M/s Jai Drinks (P) Ltd.,

Jawaharlal Nehru Marg,

Jaipur - 302004.

Dear Sir,

(1) The Coca-Cola Export Corporation does not accept any legal obligation to purchase stocks of Coca-Cola and Fanta bottles in your possession.

(2) However, in response to appeals from several of the bottlers who find themselves in dire financial straits as a result of the non-availability of Coca-Cola, the Corporation is prepared to make an ex gratia offer of compensation to assist the bottlers through this different period treating all bottlers on an equal basis.

(3) As your Coca-Cola and Fanta bottles are not usable and now have no commercial value in India, and in order to prohibit their misuse (which will be resisted, in any event, by vigorous action through the courts), it is proposed that after being counted in your plant, the bottles will be destroyed by your staff under the supervision of our personnel or appointed agents. The Corporation will not accept responsibility for the resultant cullet which the bottlers will be free to dispose of as they wish.

(4) The compensation to be paid to each bottler on depreciation as mentioned above, would be on a basis pro rata to sales reported throughout 1976, the last full year of operation in India. In respect of your plant in Jaipur, the maximum quantity of 'Coca-Cola'/'Fanta' bottles to which this offer of compensation will apply is - 27,500 cases.

(5) For each case of 24 'Coca-Cola'/'Fanta' bottles thus destroyed in the presence of our appointee, and up to the maximum quantity calculated under the pro-ration plan (as amended in para 4 above) the Corporation will pay to the bottler the sum of ten rupees less any tax or other levy which may be applicable to the transaction in law.

(6) As it is in our mutual interest to complete this exercise with the minimum of delay, this offer is open for acceptance until 15-2-1978 and if no response is received by the Corporation by 5.00 p.m. on that date it will be assumed that the offer is not acceptable to you. In token of your acceptance please sign the duplicate copy of this letter enclosed herewith and return the same by registered post or hand delivery so as to reach this office before 5.00 pm. on 15-2-1978.

Yours faithfully,

Sd/-

(BIPIN MATHUR)

Resident Manager'

In pursuance of this letter stocks of Coca-Cola and Fanta bottles which had remained with the assessee company were destroyed. As a result of this, the assessee-company received Rs. 2,75,000 in the previous year relating to assessment year 1979-80 and Rs. 38,500 were received in the previous year relating to assessment year 1980-81.

3. IT Ref. No. 24/89 relates to assessment year 1979-80 and IT Ref. No. 23/89 relates to assessment year 1980-81.

4. In the two assessment years the assessee has claimed that the aforesaid amount received from M/s Coca-Cola Export Corporation was an ex gratia payment and was in the nature of capital receipt, which was not includible in the taxable income of the assessee. However, the assessing officer considered the amount received by the assessee on destruction of the bottles as revenue receipts chargeable to tax, on the ground that the cost of bottles, which were plant of the assessee had earlier been subjected to deductions under the provisions of Income Tax Act while computing taxable income of such earlier years.

According to the assessing officer, the aforesaid amount received by the assessee was the amount paid to him in respect of plant, which was destroyed and such receipt was liable to be taxed under section 41(2) as it was prevalent in the assessment year in question.

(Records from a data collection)

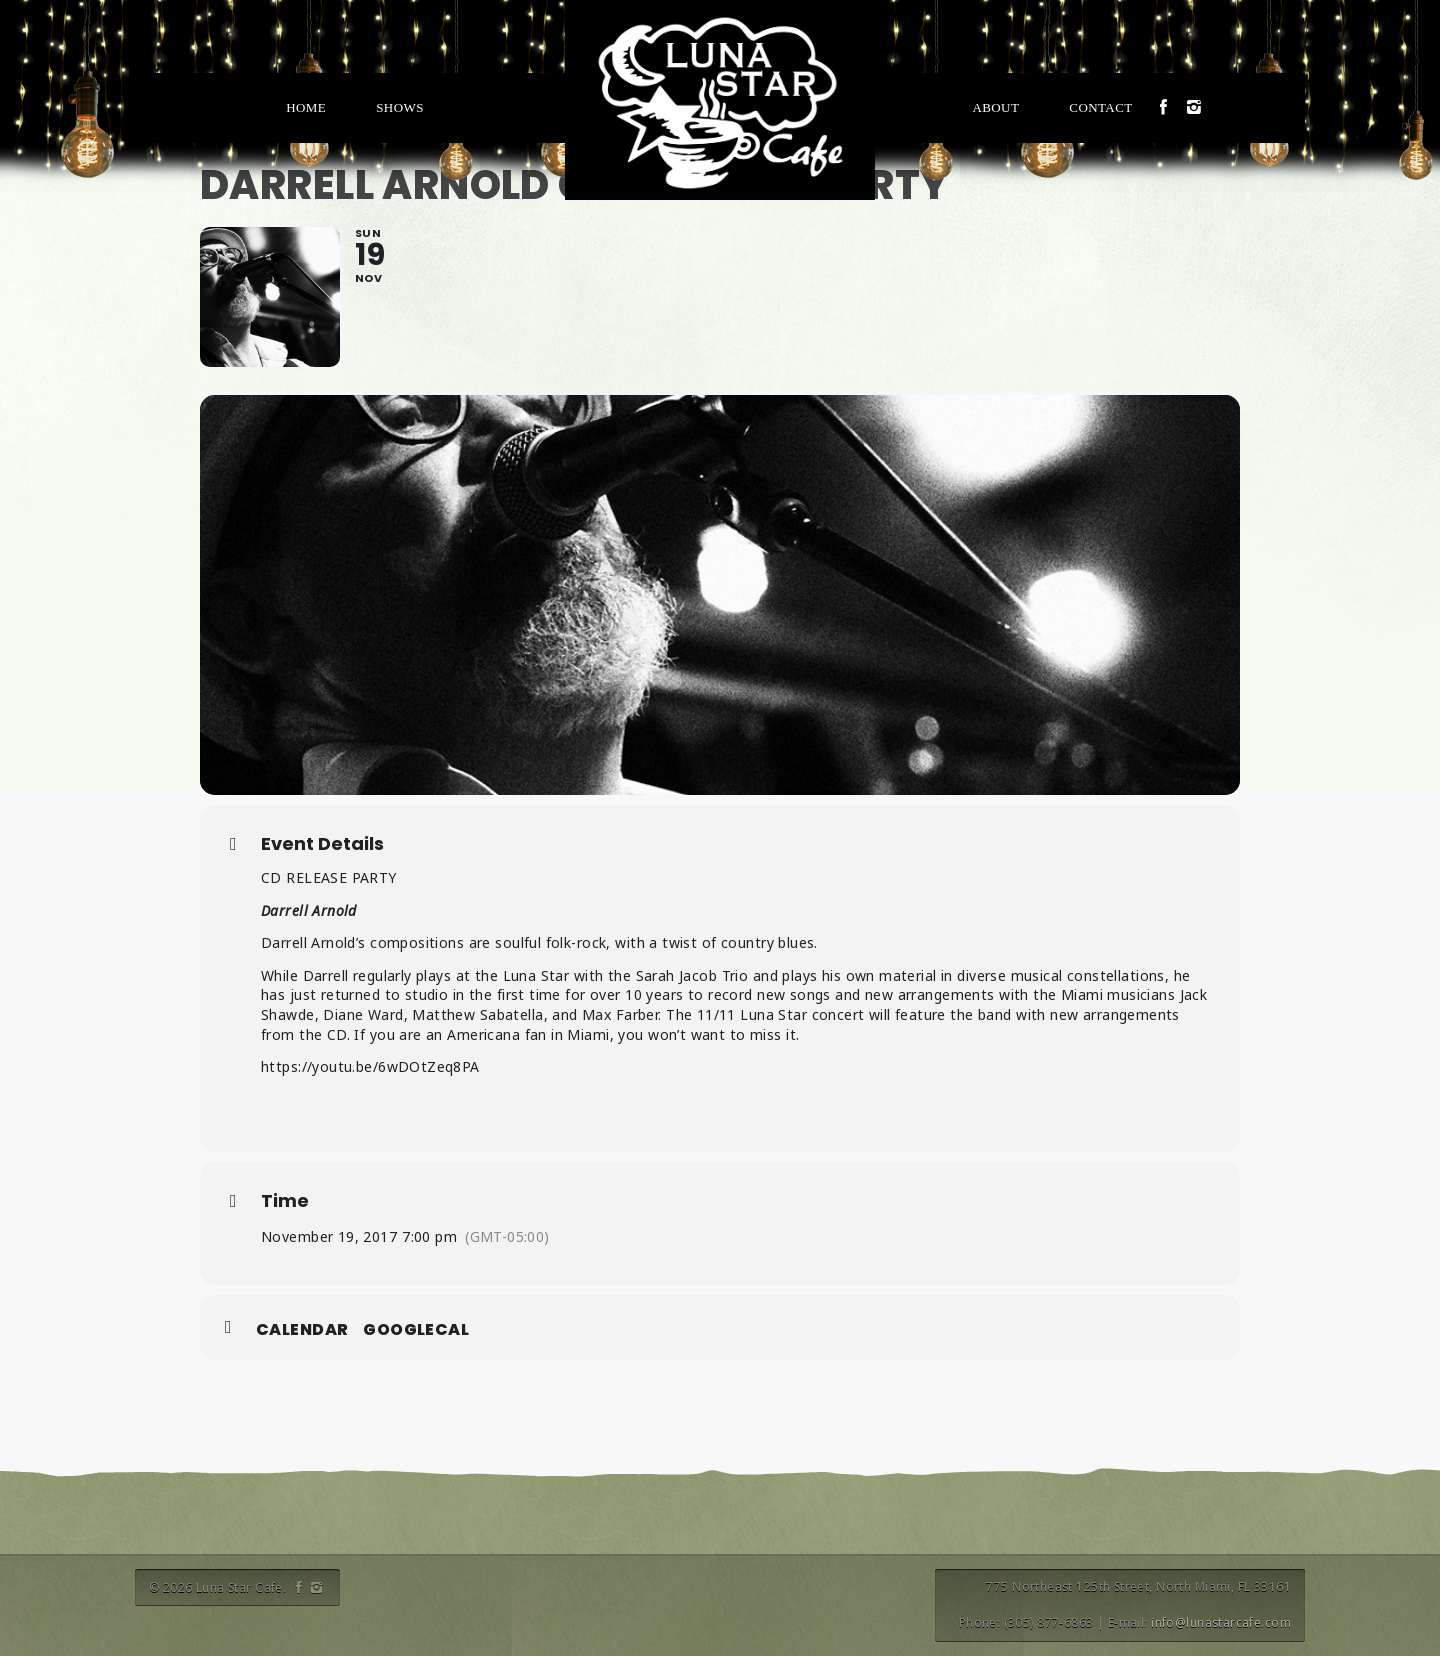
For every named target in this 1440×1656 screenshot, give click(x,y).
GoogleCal (416, 1330)
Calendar (302, 1330)
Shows (400, 107)
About (995, 107)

(TASK INSTRUCTIONS)
- a) Answer these questions using the Coca-Cola bottles text:
(i) What is the maximum quantity of bottles covered by the compensation offer for the Jaipur plant?
(ii) By what time and date must the offer be accepted?
(iii) How much did the assessee company receive in the previous year relating to assessment year 1980-81?
- b) Please rewrite the part of the Coca-Cola bottles text that opens with the words containing "(BIPIN MATHUR)" and closes with "relating to assessment year 1980-81.", changing "Resident Manager" to "Regional Manager".
The records have no connection to the Coca-Cola bottles text.

(TASK RESULTS)
- a)
(i) 27,500 cases
(ii) 5.00 p.m. on 15-2-1978
(iii) Rs. 38,500

- b)
(BIPIN MATHUR)

Regional Manager'

In pursuance of this letter stocks of Coca-Cola and Fanta bottles which had remained with the assessee company were destroyed. As a result of this, the assessee-company received Rs. 2,75,000 in the previous year relating to assessment year 1979-80 and Rs. 38,500 were received in the previous year relating to assessment year 1980-81.